Extract to read
[Start of section]

SAMJ, S. Afr. med. j. vol.103 no.12 Cape Town Dez. 2013

 

GUIDELINE

 

Paediatric spirometry guideline of the South African Thoracic Society: Part 1

 

 

R MasekelaI; D GrayII; C VerweyIII; A HalkasIV; P M JeenaV

IMB BCh, MMed (Paeds), Dip Allergology (SA), Cert Pulmonology (SA) Paeds, FCCP, PhD. Department of Paediatrics and Child Health, Steve Biko Academic Hospital and University of Pretoria, South Africa
IIMB CHB, FRACP, MPhil. Department of Paediatrics and Child Health, Red Cross War Memorial Children's Hospital and University of Cape Town, South Africa
IIIMB ChB, FCPaeds (SA), Cert Pulmonology (SA) Paeds. Department of Paediatrics and Child Health, Chris Hani Baragwanath Academic Hospital and University of the Witwatersrand, Johannesburg, South Africa
IVMB ChB, FCPaeds (SA), MMed (Paeds), FCCP. Private Practice, Krugersdorp Private Hospital, Krugersdorp, South Africa
VMB ChB, FCPaeds (SA), Cert Pulmonology (SA) Paeds. Department of Paediatrics and Child Health, Inkosi Albert Luthuli Central Hospital and University of KwaZulu-Natal, Durban, South Africa

Correspondence

 

 


ABSTRACT

Spirometry forms an important component in the diagnosis and management of pulmonary diseases in children. In the paediatric setting, there are different challenges in terms of performance and interpretation of good quality and reliable tests. An awareness of the physiological and developmental aspects that exist in children is necessary to improve the quality and reliability of spirometry. We reviewed the recommendations on the technical aspects of performing spirometry in children, from the available guidelines and clinical trials. The focus was on the indications, methods and the interpretation of lung function tests in children <12 years of age. Reliable lung function testing can be performed in children, but an awareness of the limitations, the use of incentives and a dedicated lung function technologist are necessary.


 

 

1- Introduction

Spirometry forms an important component in the diagnosis and management of pulmonary diseases in children and can be reliably performed in children as young as 2 - 4 years of age if adequately prepared.[1-5] The reliability of spirometry requires adherence to strict standards with regards to equipment, data acquisition and interpretation. Standards have been published for older children and adults;[5,6] however, both preschool and school-age children may have difficulty in meeting the quality-control criteria as set out in this guideline, hence the need for a paediatric-specific guideline.

[End of section]

Assignment 1
Extract, word for word, the part of the paediatric spirometry guideline that begins at the words "Correspondence" and stops after the words "technologist are necessary.".
Assignment 2
Extend the paediatric spirometry guideline by writing what follows its final sentence.

Collected data
[Start of section]

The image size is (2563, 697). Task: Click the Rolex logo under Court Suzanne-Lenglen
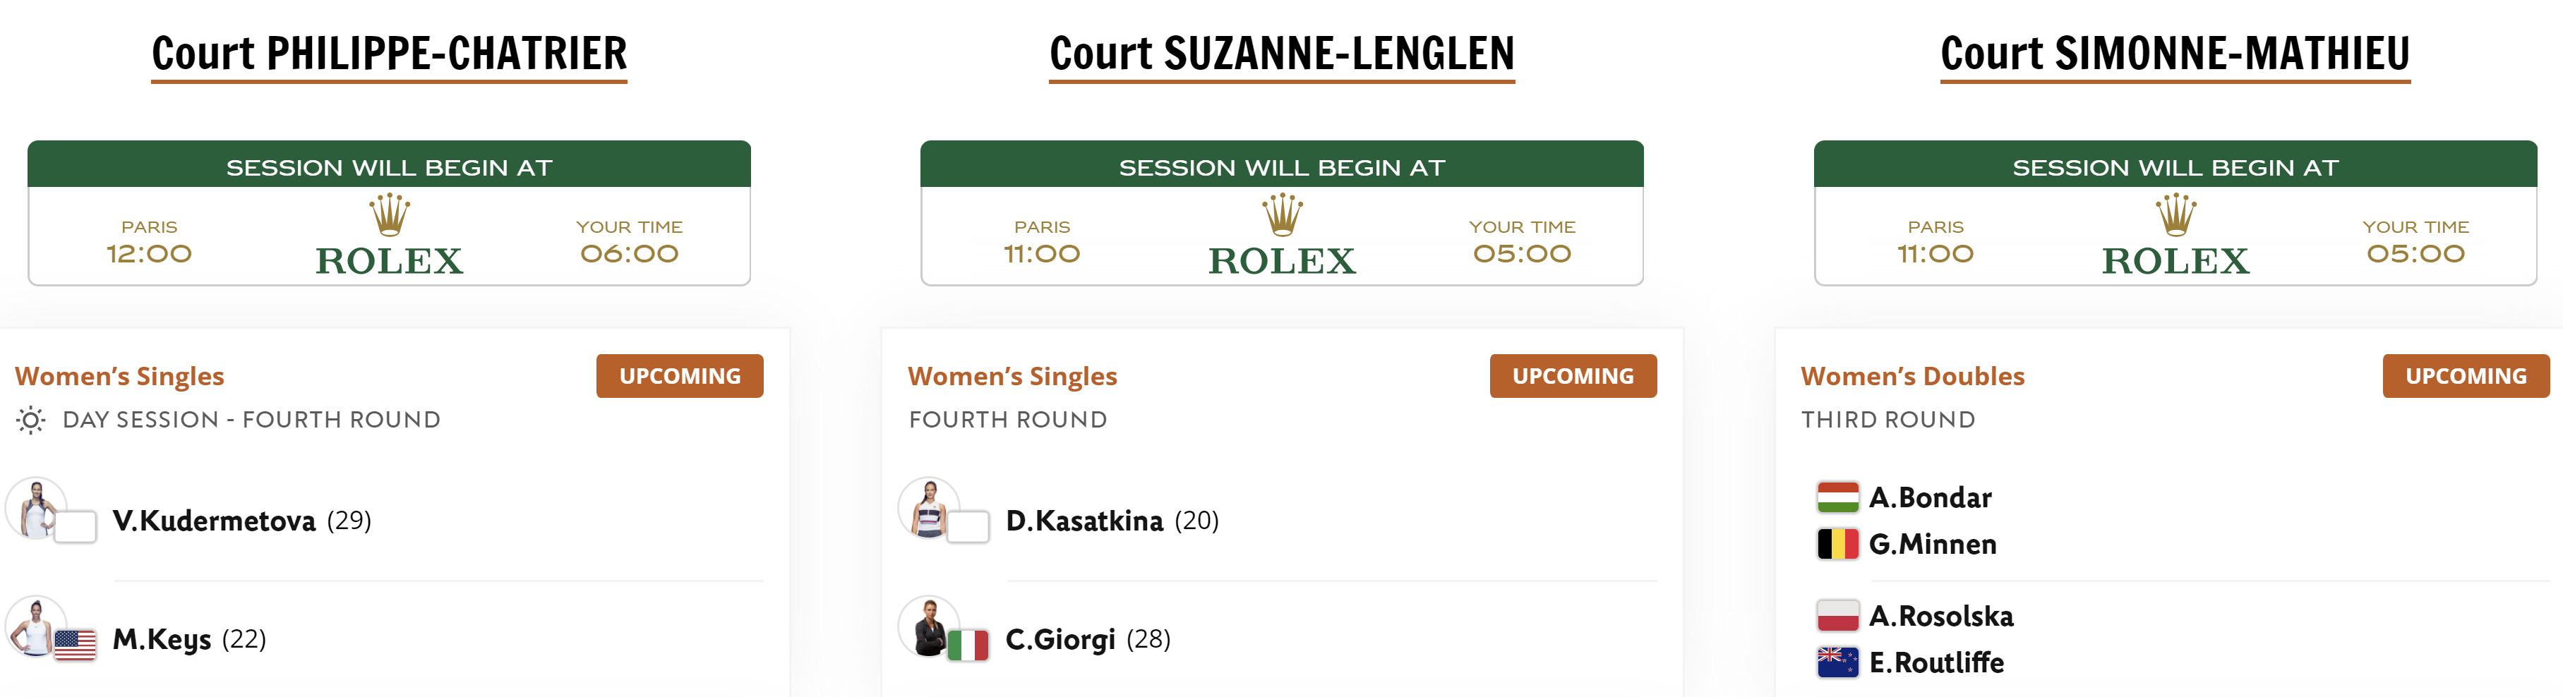(x=1282, y=235)
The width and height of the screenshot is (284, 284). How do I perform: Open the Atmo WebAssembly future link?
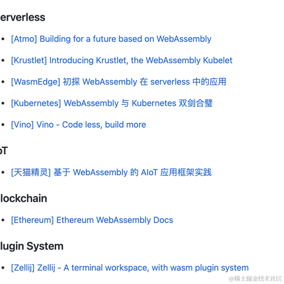point(111,39)
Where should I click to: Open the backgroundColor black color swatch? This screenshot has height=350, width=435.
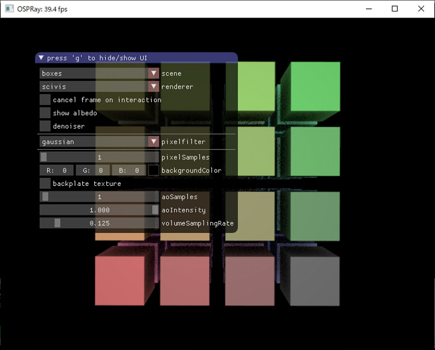(x=153, y=171)
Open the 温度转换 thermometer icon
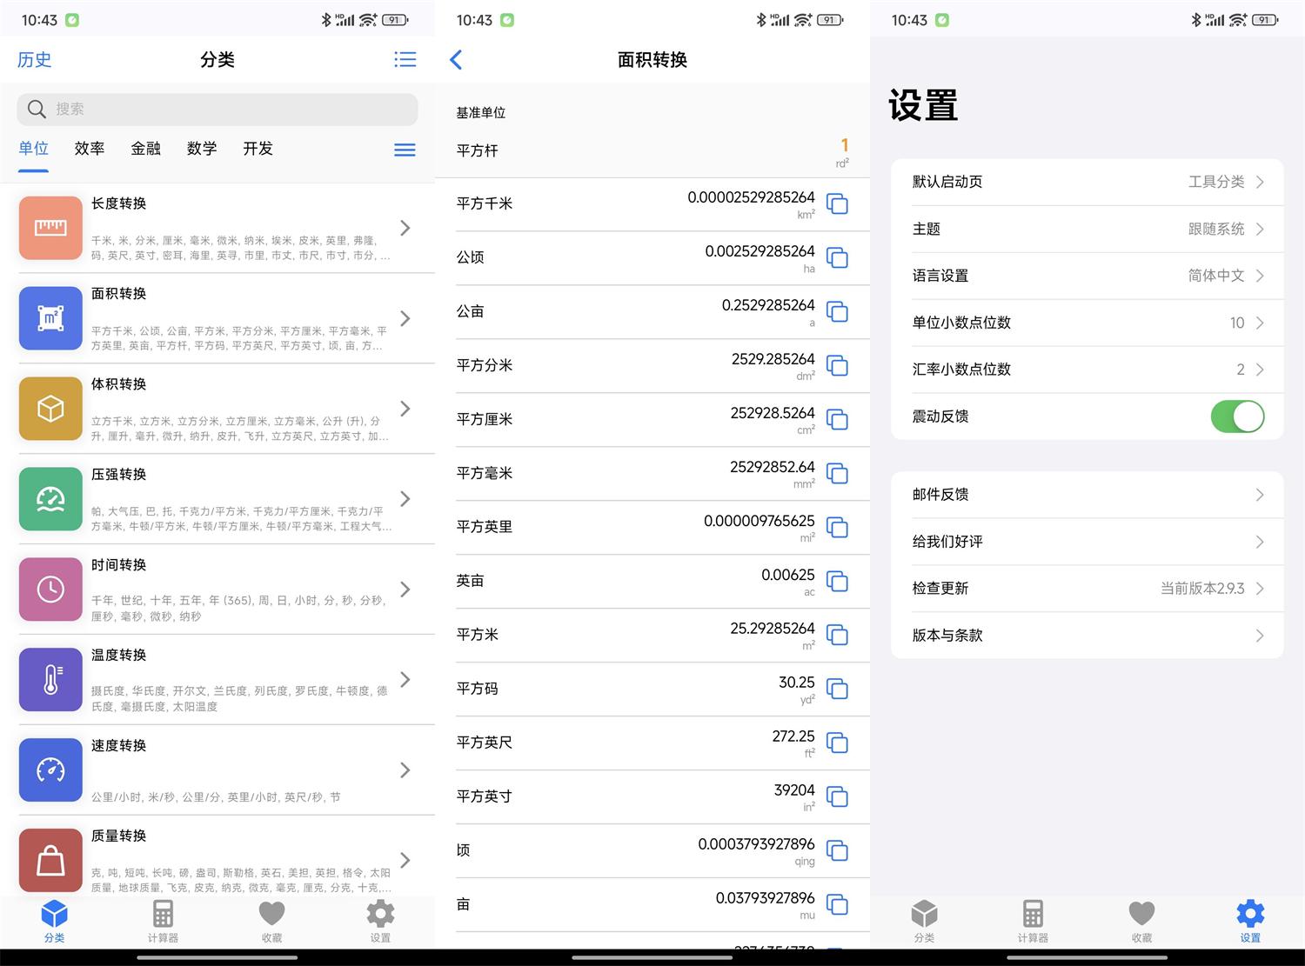1305x966 pixels. pyautogui.click(x=50, y=680)
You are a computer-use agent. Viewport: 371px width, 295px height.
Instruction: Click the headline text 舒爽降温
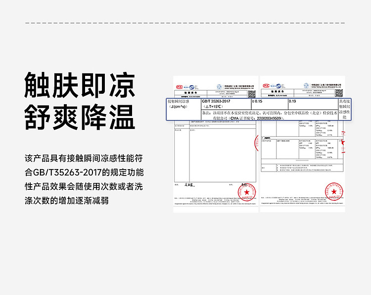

[End of section]

Answer space 1
Correspondence

 

 


ABSTRACT

Spirometry forms an important component in the diagnosis and management of pulmonary diseases in children. In the paediatric setting, there are different challenges in terms of performance and interpretation of good quality and reliable tests. An awareness of the physiological and developmental aspects that exist in children is necessary to improve the quality and reliability of spirometry. We reviewed the recommendations on the technical aspects of performing spirometry in children, from the available guidelines and clinical trials. The focus was on the indications, methods and the interpretation of lung function tests in children <12 years of age. Reliable lung function testing can be performed in children, but an awareness of the limitations, the use of incentives and a dedicated lung function technologist are necessary.

Answer space 2
In the paediatric setting, there are different challenges in terms of performing good quality and reliable tests. Young children have a smaller total lung volume and a larger airway size relative to lung volume than older children and adults. This means that forced expiration is completed in a shorter time in young children. The developmental stage of the child will also affect the ability to perform quality testing and an initial period of training is usually essential. Success is improved with a child-friendly approach, which may include the use of visual incentives and verbal encouragement.[4,7,8]

For this guideline, we reviewed the current literature on spirometry in children which included: a PubMed search of clinical trials on paediatric spirometry, a review of current American Thoracic Society (ATS) spirometry guidelines, European Respiratory Society (ERS) guidelines and the combined ATS/ERS task force guidelines. Each of the reviewers was allocated a section to review and any disagreements were resolved by consensus. The different sections were placed together in a working document and the guideline was sent to an independent reviewer for external review.

 

2. Objective

To discuss specific aspects in paediatric spirometry, which include: indications, methods and the interpretation of spirometry in children <12 years of age and to provide a guideline to healthcare practitioners in the South African context.

 

3. Basic principles

Prior to performing spirometry, adherence to some basic principles is necessary in terms of equipment care and use. All instruments should be calibrated or verified according to the manufacturer's recommendations and basic infection-control measures should be taken.

3.1 Calibration and verification of instruments

For accurate spirometry, equipment should meet the standardised recommendations for equipment accuracy and reliability (Table 1).[4,5,9] Equipment should be calibrated routinely or verified according to the manufacturer's recommendation with this documented in the laboratory logbook. The accuracy of the calibration syringe should be checked annually.

 

 

3.2 Display

Visual inspection of the flow-volume curves and volume-time curves is essential for assessment of quality. It is optimal for the operator to be able to view these on screen during the test, but at a minimum before the next attempt. Ideally, the display should show forced vital capacity (FVC), forced expiratory volume in time, t (FEVt), back-extrapolated volume (VBE) and time to peak expiratory flow (PEF).[4] In preschool children, because they may expire their vital capacity in <1 s, FEV in 0.5 s (FEV05) should be displayed as well as the commonly used FEV in 1 s (FEV1).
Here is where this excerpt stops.